What we did. Built the target’s portfolio and markets in SyMAP and modelled its exposure across the MFN pathways, using the client’s own forecast assumptions rather than ours, then tested the European launch plan against reference pricing and policy constraints. Delivered in two weeks.
The outcome. A material MFN exposure, quantified on the client’s own numbers. That gave the deal team the tangible MFN risk attached to the purchase and what it did to projected revenue, early enough to inform the decision rather than explain it afterwards.
Optimised global launch for a US biotech
The question. A US biotech preparing to launch a rare disease asset needed a global price forecast, and a launch plan that would not quietly build US MFN exposure through the international prices it set on the way.
What we did. Modelled the reference network across 19 markets, forecast revenue over ten years, and used Optimizer Studio to search launch timing and market selection rather than testing a handful of sequences by hand.
The outcome. Optimising launch timing, and launching selectively rather than everywhere, significantly reduced the projected MFN impact. The recommendation changed both when the asset entered certain markets and whether it entered some of them at all.

Client names are withheld as standard. We are happy to talk through either engagement in more detail on a call.
Also available: AI training and toolkits
Analysis is the core of what we do. Two related things come up often enough to mention.
AI training for pricing teams
Practical, role-focused sessions rather than general AI literacy: what these tools are good and bad at in a pricing context, how to interrogate a model’s output instead of accepting it, and hands-on work in SyMAP IRP and SyMAP MFN. Run for teams who are adopting the platform or who simply want their analysts sharper.

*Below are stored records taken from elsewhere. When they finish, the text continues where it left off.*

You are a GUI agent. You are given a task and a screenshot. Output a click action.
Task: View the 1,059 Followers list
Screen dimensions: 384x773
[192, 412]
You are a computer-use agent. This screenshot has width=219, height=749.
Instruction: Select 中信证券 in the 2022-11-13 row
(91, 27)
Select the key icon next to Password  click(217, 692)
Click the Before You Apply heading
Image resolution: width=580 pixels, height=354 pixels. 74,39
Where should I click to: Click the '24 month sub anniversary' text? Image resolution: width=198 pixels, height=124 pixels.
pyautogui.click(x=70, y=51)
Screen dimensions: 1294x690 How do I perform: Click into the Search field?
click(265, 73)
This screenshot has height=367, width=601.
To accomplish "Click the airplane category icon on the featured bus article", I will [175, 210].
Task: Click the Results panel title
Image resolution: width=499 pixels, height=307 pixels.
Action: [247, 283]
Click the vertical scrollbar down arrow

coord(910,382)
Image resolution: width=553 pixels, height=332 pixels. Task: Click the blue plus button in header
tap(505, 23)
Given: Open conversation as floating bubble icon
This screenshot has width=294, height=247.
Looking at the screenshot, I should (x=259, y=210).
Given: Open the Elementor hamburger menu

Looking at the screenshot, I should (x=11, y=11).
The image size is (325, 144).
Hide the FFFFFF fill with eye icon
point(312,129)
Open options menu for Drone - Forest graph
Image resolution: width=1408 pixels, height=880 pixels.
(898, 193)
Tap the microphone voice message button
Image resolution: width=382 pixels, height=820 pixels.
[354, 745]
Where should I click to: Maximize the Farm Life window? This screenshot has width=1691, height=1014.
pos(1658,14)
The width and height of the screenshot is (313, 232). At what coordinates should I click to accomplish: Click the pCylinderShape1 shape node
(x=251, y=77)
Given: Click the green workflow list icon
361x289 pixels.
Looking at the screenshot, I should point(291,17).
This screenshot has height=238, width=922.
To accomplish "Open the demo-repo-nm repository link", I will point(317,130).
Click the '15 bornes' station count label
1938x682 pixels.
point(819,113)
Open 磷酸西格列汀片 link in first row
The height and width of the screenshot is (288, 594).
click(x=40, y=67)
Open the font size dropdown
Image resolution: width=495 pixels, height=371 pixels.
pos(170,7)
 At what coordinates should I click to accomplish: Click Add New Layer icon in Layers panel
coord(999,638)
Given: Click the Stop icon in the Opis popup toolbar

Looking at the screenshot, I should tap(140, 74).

Custom toolkits and data work
Where a workflow genuinely belongs in Excel, we build AI-assisted add-ins that sit inside it, and we can pull SyMAP results straight into your own reporting through the API. Pricing and market access data sourcing sits here too, since most projects need it before any modelling can start.
Pricing project FAQs
- How long does a project take?
- It depends on the breadth of the portfolio and the number of markets, and on how much of the input data already exists. Focused questions on a small basket move quickly; a full global forecast with an optimised launch sequence takes longer. We give a timescale when we scope, and we would rather turn work down than agree a date we cannot hold.
- Do we get to keep the model?
- You get native access to SyMAP to view and explore the simulations we built. If you then licence the platform, that work becomes yours to edit and re-run: same markets, same products, same saved scenarios, no rebuild.
- Do we have to licence SyMAP to commission a project?
- No. Projects stand on their own and many clients only ever want the answer. The platform is there if pricing questions turn out to be continuous rather than occasional.
- Can you work with our existing data and assumptions?
- Yes, and usually that is the fastest route. We can take your price files, forecasts and assumptions as the starting point, or source and build the reference data if you do not have it. Either way the inputs are visible in the model, so you can see exactly what the conclusion rests on.
- How is this different from a pricing consultancy?
- The analysis runs in a real product rather than a bespoke workbook. That means every reference price shows its formula, basket, matched products, FX rate and timing; the event log records each recalculation; and the work does not decay the moment the engagement ends. It also means you can carry on using it.
- Can you review analysis we have already done?
- Yes. Independent rebuilds are a common request, particularly where two internal models disagree or where an external number needs checking before it reaches a board. Because the calculations are inspectable, the discussion becomes about assumptions rather than about whose spreadsheet to trust.